■ Records provided:
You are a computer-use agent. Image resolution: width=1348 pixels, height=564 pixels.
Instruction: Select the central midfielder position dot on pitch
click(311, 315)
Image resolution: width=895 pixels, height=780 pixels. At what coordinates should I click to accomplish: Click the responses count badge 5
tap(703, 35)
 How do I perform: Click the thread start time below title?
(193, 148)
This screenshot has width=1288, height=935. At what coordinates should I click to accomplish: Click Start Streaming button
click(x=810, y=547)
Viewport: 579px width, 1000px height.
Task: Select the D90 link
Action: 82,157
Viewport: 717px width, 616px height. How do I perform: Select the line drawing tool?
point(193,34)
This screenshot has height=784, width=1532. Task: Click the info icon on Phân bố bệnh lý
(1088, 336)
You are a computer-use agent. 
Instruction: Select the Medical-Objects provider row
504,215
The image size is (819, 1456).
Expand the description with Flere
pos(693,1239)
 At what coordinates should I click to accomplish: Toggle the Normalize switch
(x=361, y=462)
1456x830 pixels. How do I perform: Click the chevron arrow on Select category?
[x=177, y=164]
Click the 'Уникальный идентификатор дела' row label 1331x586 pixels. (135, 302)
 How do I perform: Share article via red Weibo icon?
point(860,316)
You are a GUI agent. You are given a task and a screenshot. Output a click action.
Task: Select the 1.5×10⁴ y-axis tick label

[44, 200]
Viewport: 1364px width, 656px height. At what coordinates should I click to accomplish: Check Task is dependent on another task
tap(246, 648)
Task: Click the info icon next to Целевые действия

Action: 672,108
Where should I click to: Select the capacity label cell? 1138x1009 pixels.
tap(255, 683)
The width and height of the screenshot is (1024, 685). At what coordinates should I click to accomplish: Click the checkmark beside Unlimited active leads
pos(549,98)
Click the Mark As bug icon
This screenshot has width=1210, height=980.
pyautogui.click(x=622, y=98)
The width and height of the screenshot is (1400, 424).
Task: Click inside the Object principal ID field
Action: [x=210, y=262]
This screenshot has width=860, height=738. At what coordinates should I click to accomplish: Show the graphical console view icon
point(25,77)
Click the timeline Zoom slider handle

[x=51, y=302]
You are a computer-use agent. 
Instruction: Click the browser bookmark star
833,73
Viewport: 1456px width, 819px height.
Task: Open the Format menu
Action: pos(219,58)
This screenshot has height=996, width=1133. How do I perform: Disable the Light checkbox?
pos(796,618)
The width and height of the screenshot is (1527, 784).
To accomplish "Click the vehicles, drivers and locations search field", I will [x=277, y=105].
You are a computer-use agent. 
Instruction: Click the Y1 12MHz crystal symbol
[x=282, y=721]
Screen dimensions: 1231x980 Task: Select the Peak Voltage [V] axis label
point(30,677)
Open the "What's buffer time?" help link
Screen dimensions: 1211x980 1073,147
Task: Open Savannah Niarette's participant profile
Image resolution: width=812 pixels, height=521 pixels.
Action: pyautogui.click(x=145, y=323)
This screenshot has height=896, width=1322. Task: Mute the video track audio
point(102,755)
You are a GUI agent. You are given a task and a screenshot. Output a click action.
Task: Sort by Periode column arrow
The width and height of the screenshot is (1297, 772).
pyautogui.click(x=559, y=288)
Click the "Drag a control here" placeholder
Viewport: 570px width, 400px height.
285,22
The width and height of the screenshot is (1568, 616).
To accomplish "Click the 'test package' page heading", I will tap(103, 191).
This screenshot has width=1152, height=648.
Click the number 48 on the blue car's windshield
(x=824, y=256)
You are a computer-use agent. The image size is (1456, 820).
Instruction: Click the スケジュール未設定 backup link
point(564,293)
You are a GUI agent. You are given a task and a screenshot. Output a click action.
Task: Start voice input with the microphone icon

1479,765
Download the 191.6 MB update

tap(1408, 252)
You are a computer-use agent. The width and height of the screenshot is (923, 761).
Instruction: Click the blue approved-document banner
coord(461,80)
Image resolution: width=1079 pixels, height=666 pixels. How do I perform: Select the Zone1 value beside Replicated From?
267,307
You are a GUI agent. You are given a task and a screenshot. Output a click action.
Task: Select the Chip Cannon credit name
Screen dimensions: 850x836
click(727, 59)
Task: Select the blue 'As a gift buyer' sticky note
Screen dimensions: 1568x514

■ Task requirements:
Render every line above as a JSON array of strings, one string per line, and omit blank lines.

■ The output:
[
  "You are a computer-use agent. Image resolution: width=1348 pixels, height=564 pixels.",
  "Instruction: Select the central midfielder position dot on pitch",
  "click(311, 315)",
  "Image resolution: width=895 pixels, height=780 pixels. At what coordinates should I click to accomplish: Click the responses count badge 5",
  "tap(703, 35)",
  " How do I perform: Click the thread start time below title?",
  "(193, 148)",
  "This screenshot has width=1288, height=935. At what coordinates should I click to accomplish: Click Start Streaming button",
  "click(x=810, y=547)",
  "Viewport: 579px width, 1000px height.",
  "Task: Select the D90 link",
  "Action: 82,157",
  "Viewport: 717px width, 616px height. How do I perform: Select the line drawing tool?",
  "point(193,34)",
  "This screenshot has height=784, width=1532. Task: Click the info icon on Phân bố bệnh lý",
  "(1088, 336)",
  "You are a computer-use agent. ",
  "Instruction: Select the Medical-Objects provider row",
  "504,215",
  "The image size is (819, 1456).",
  "Expand the description with Flere",
  "pos(693,1239)",
  " At what coordinates should I click to accomplish: Toggle the Normalize switch",
  "(x=361, y=462)",
  "1456x830 pixels. How do I perform: Click the chevron arrow on Select category?",
  "[x=177, y=164]",
  "Click the 'Уникальный идентификатор дела' row label 1331x586 pixels. (135, 302)",
  " How do I perform: Share article via red Weibo icon?",
  "point(860,316)",
  "You are a GUI agent. You are given a task and a screenshot. Output a click action.",
  "Task: Select the 1.5×10⁴ y-axis tick label",
  "[44, 200]",
  "Viewport: 1364px width, 656px height. At what coordinates should I click to accomplish: Check Task is dependent on another task",
  "tap(246, 648)",
  "Task: Click the info icon next to Целевые действия",
  "Action: 672,108",
  "Where should I click to: Select the capacity label cell? 1138x1009 pixels.",
  "tap(255, 683)",
  "The width and height of the screenshot is (1024, 685). At what coordinates should I click to accomplish: Click the checkmark beside Unlimited active leads",
  "pos(549,98)",
  "Click the Mark As bug icon",
  "This screenshot has width=1210, height=980.",
  "pyautogui.click(x=622, y=98)",
  "The width and height of the screenshot is (1400, 424).",
  "Task: Click inside the Object principal ID field",
  "Action: [x=210, y=262]",
  "This screenshot has width=860, height=738. At what coordinates should I click to accomplish: Show the graphical console view icon",
  "point(25,77)",
  "Click the timeline Zoom slider handle",
  "[x=51, y=302]",
  "You are a computer-use agent. ",
  "Instruction: Click the browser bookmark star",
  "833,73",
  "Viewport: 1456px width, 819px height.",
  "Task: Open the Format menu",
  "Action: pos(219,58)",
  "This screenshot has height=996, width=1133. How do I perform: Disable the Light checkbox?",
  "pos(796,618)",
  "The width and height of the screenshot is (1527, 784).",
  "To accomplish \"Click the vehicles, drivers and locations search field\", I will [x=277, y=105].",
  "You are a computer-use agent. ",
  "Instruction: Click the Y1 12MHz crystal symbol",
  "[x=282, y=721]",
  "Screen dimensions: 1231x980 Task: Select the Peak Voltage [V] axis label",
  "point(30,677)",
  "Open the \"What's buffer time?\" help link",
  "Screen dimensions: 1211x980 1073,147",
  "Task: Open Savannah Niarette's participant profile",
  "Image resolution: width=812 pixels, height=521 pixels.",
  "Action: pyautogui.click(x=145, y=323)",
  "This screenshot has height=896, width=1322. Task: Mute the video track audio",
  "point(102,755)",
  "You are a GUI agent. You are given a task and a screenshot. Output a click action.",
  "Task: Sort by Periode column arrow",
  "The width and height of the screenshot is (1297, 772).",
  "pyautogui.click(x=559, y=288)",
  "Click the \"Drag a control here\" placeholder",
  "Viewport: 570px width, 400px height.",
  "285,22",
  "The width and height of the screenshot is (1568, 616).",
  "To accomplish \"Click the 'test package' page heading\", I will tap(103, 191).",
  "This screenshot has width=1152, height=648.",
  "Click the number 48 on the blue car's windshield",
  "(x=824, y=256)",
  "You are a computer-use agent. The image size is (1456, 820).",
  "Instruction: Click the スケジュール未設定 backup link",
  "point(564,293)",
  "You are a GUI agent. You are given a task and a screenshot. Output a click action.",
  "Task: Start voice input with the microphone icon",
  "1479,765",
  "Download the 191.6 MB update",
  "tap(1408, 252)",
  "You are a computer-use agent. The width and height of the screenshot is (923, 761).",
  "Instruction: Click the blue approved-document banner",
  "coord(461,80)",
  "Image resolution: width=1079 pixels, height=666 pixels. How do I perform: Select the Zone1 value beside Replicated From?",
  "267,307",
  "You are a GUI agent. You are given a task and a screenshot. Output a click action.",
  "Task: Select the Chip Cannon credit name",
  "Screen dimensions: 850x836",
  "click(727, 59)",
  "Task: Select the blue 'As a gift buyer' sticky note",
  "Screen dimensions: 1568x514"
]